■ **Material for the task**
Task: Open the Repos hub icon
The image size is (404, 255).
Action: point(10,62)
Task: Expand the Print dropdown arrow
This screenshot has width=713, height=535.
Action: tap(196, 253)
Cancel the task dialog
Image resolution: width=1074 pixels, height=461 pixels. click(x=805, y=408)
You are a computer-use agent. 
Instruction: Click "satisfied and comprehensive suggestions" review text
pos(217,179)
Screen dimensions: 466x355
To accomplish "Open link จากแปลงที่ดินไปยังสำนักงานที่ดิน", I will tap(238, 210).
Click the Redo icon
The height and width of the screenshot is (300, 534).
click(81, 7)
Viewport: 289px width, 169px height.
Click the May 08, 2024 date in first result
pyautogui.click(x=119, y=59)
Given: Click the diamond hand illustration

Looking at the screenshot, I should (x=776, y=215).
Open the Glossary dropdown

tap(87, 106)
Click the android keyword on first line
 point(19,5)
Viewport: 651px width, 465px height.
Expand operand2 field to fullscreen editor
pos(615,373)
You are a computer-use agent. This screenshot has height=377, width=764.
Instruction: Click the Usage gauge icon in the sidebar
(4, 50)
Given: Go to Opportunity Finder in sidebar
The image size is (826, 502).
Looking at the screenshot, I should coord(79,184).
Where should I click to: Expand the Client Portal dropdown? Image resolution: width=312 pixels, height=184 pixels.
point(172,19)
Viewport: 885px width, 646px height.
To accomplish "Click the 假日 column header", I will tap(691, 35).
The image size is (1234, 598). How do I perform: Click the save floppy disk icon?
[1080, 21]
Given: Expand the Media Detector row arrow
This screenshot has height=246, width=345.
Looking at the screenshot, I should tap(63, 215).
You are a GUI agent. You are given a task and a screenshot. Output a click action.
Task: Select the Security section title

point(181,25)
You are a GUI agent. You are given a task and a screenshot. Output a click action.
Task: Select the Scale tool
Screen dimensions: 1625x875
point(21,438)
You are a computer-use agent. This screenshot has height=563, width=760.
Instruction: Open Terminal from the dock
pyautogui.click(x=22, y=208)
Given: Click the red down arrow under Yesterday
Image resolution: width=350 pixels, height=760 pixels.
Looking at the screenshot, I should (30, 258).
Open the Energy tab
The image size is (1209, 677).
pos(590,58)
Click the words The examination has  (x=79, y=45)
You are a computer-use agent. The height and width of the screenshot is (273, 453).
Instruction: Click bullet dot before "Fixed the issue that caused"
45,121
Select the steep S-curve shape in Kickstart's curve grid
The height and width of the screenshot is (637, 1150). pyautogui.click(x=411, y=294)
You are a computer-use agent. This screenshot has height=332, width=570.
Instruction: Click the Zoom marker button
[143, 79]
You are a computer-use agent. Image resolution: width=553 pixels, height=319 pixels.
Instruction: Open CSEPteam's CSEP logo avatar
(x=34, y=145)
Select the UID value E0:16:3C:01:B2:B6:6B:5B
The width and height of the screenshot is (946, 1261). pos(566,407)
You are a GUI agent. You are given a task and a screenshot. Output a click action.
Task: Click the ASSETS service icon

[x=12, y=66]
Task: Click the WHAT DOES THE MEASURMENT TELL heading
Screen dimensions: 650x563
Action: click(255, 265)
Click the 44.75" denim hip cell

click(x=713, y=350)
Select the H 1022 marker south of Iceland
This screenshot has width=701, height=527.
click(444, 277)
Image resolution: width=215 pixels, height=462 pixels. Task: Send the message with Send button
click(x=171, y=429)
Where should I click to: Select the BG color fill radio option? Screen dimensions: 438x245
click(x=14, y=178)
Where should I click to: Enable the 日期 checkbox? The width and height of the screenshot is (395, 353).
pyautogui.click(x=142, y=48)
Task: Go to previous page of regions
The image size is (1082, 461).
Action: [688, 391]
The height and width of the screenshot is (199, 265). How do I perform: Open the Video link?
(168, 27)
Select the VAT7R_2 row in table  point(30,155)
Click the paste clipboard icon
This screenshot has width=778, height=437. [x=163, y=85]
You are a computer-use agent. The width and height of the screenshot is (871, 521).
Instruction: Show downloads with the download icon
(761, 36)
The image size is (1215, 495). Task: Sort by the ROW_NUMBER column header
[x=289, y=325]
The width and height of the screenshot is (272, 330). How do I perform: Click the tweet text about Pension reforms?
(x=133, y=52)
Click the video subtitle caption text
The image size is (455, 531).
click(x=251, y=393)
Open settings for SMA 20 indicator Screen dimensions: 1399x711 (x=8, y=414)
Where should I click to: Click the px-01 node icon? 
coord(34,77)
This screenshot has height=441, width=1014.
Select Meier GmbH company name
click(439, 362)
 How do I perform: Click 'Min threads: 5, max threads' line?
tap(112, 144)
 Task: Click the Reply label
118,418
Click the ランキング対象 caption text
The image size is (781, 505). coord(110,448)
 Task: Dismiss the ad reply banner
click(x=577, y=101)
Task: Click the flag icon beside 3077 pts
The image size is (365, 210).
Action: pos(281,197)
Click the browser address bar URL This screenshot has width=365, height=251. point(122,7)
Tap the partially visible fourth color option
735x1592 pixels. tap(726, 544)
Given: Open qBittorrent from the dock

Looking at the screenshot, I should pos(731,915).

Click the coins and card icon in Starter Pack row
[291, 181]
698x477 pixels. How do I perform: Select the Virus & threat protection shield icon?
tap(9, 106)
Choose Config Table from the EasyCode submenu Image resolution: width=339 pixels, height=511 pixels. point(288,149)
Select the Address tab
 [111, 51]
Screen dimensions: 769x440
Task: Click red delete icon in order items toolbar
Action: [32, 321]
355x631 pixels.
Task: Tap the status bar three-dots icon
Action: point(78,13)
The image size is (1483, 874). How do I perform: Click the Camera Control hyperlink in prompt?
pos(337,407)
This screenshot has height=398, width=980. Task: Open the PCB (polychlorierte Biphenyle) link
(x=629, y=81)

■ **Task goal**
Once you have read the records above, output each of them verbatim.

■ **Answer for the task**
Task: Open the Repos hub icon
The image size is (404, 255).
Action: point(10,62)
Task: Expand the Print dropdown arrow
This screenshot has width=713, height=535.
Action: tap(196, 253)
Cancel the task dialog
Image resolution: width=1074 pixels, height=461 pixels. click(x=805, y=408)
You are a computer-use agent. 
Instruction: Click "satisfied and comprehensive suggestions" review text
pos(217,179)
Screen dimensions: 466x355
To accomplish "Open link จากแปลงที่ดินไปยังสำนักงานที่ดิน", I will tap(238, 210).
Click the Redo icon
The height and width of the screenshot is (300, 534).
click(81, 7)
Viewport: 289px width, 169px height.
Click the May 08, 2024 date in first result
pyautogui.click(x=119, y=59)
Given: Click the diamond hand illustration

Looking at the screenshot, I should (x=776, y=215).
Open the Glossary dropdown

tap(87, 106)
Click the android keyword on first line
 point(19,5)
Viewport: 651px width, 465px height.
Expand operand2 field to fullscreen editor
pos(615,373)
You are a computer-use agent. This screenshot has height=377, width=764.
Instruction: Click the Usage gauge icon in the sidebar
(4, 50)
Given: Go to Opportunity Finder in sidebar
The image size is (826, 502).
Looking at the screenshot, I should coord(79,184).
Where should I click to: Expand the Client Portal dropdown? Image resolution: width=312 pixels, height=184 pixels.
point(172,19)
Viewport: 885px width, 646px height.
To accomplish "Click the 假日 column header", I will tap(691, 35).
The image size is (1234, 598). How do I perform: Click the save floppy disk icon?
[1080, 21]
Given: Expand the Media Detector row arrow
This screenshot has height=246, width=345.
Looking at the screenshot, I should tap(63, 215).
You are a GUI agent. You are given a task and a screenshot. Output a click action.
Task: Select the Security section title

point(181,25)
You are a GUI agent. You are given a task and a screenshot. Output a click action.
Task: Select the Scale tool
Screen dimensions: 1625x875
point(21,438)
You are a computer-use agent. This screenshot has height=563, width=760.
Instruction: Open Terminal from the dock
pyautogui.click(x=22, y=208)
Given: Click the red down arrow under Yesterday
Image resolution: width=350 pixels, height=760 pixels.
Looking at the screenshot, I should (30, 258).
Open the Energy tab
The image size is (1209, 677).
pos(590,58)
Click the words The examination has  (x=79, y=45)
You are a computer-use agent. The height and width of the screenshot is (273, 453).
Instruction: Click bullet dot before "Fixed the issue that caused"
45,121
Select the steep S-curve shape in Kickstart's curve grid
The height and width of the screenshot is (637, 1150). pyautogui.click(x=411, y=294)
You are a computer-use agent. This screenshot has height=332, width=570.
Instruction: Click the Zoom marker button
[143, 79]
You are a computer-use agent. Image resolution: width=553 pixels, height=319 pixels.
Instruction: Open CSEPteam's CSEP logo avatar
(x=34, y=145)
Select the UID value E0:16:3C:01:B2:B6:6B:5B
The width and height of the screenshot is (946, 1261). pos(566,407)
You are a GUI agent. You are given a task and a screenshot. Output a click action.
Task: Click the ASSETS service icon

[x=12, y=66]
Task: Click the WHAT DOES THE MEASURMENT TELL heading
Screen dimensions: 650x563
Action: click(255, 265)
Click the 44.75" denim hip cell

click(x=713, y=350)
Select the H 1022 marker south of Iceland
This screenshot has width=701, height=527.
click(444, 277)
Image resolution: width=215 pixels, height=462 pixels. Task: Send the message with Send button
click(x=171, y=429)
Where should I click to: Select the BG color fill radio option? Screen dimensions: 438x245
click(x=14, y=178)
Where should I click to: Enable the 日期 checkbox? The width and height of the screenshot is (395, 353).
pyautogui.click(x=142, y=48)
Task: Go to previous page of regions
The image size is (1082, 461).
Action: [688, 391]
The height and width of the screenshot is (199, 265). How do I perform: Open the Video link?
(168, 27)
Select the VAT7R_2 row in table  point(30,155)
Click the paste clipboard icon
This screenshot has width=778, height=437. [x=163, y=85]
You are a computer-use agent. The width and height of the screenshot is (871, 521).
Instruction: Show downloads with the download icon
(761, 36)
The image size is (1215, 495). Task: Sort by the ROW_NUMBER column header
[x=289, y=325]
The width and height of the screenshot is (272, 330). How do I perform: Click the tweet text about Pension reforms?
(x=133, y=52)
Click the video subtitle caption text
The image size is (455, 531).
click(x=251, y=393)
Open settings for SMA 20 indicator Screen dimensions: 1399x711 (x=8, y=414)
Where should I click to: Click the px-01 node icon? 
coord(34,77)
This screenshot has height=441, width=1014.
Select Meier GmbH company name
click(439, 362)
 How do I perform: Click 'Min threads: 5, max threads' line?
tap(112, 144)
 Task: Click the Reply label
118,418
Click the ランキング対象 caption text
The image size is (781, 505). coord(110,448)
 Task: Dismiss the ad reply banner
click(x=577, y=101)
Task: Click the flag icon beside 3077 pts
The image size is (365, 210).
Action: pos(281,197)
Click the browser address bar URL This screenshot has width=365, height=251. point(122,7)
Tap the partially visible fourth color option
735x1592 pixels. tap(726, 544)
Given: Open qBittorrent from the dock

Looking at the screenshot, I should pos(731,915).

Click the coins and card icon in Starter Pack row
[291, 181]
698x477 pixels. How do I perform: Select the Virus & threat protection shield icon?
tap(9, 106)
Choose Config Table from the EasyCode submenu Image resolution: width=339 pixels, height=511 pixels. point(288,149)
Select the Address tab
 [111, 51]
Screen dimensions: 769x440
Task: Click red delete icon in order items toolbar
Action: [32, 321]
355x631 pixels.
Task: Tap the status bar three-dots icon
Action: point(78,13)
The image size is (1483, 874). How do I perform: Click the Camera Control hyperlink in prompt?
pos(337,407)
This screenshot has height=398, width=980. Task: Open the PCB (polychlorierte Biphenyle) link
(x=629, y=81)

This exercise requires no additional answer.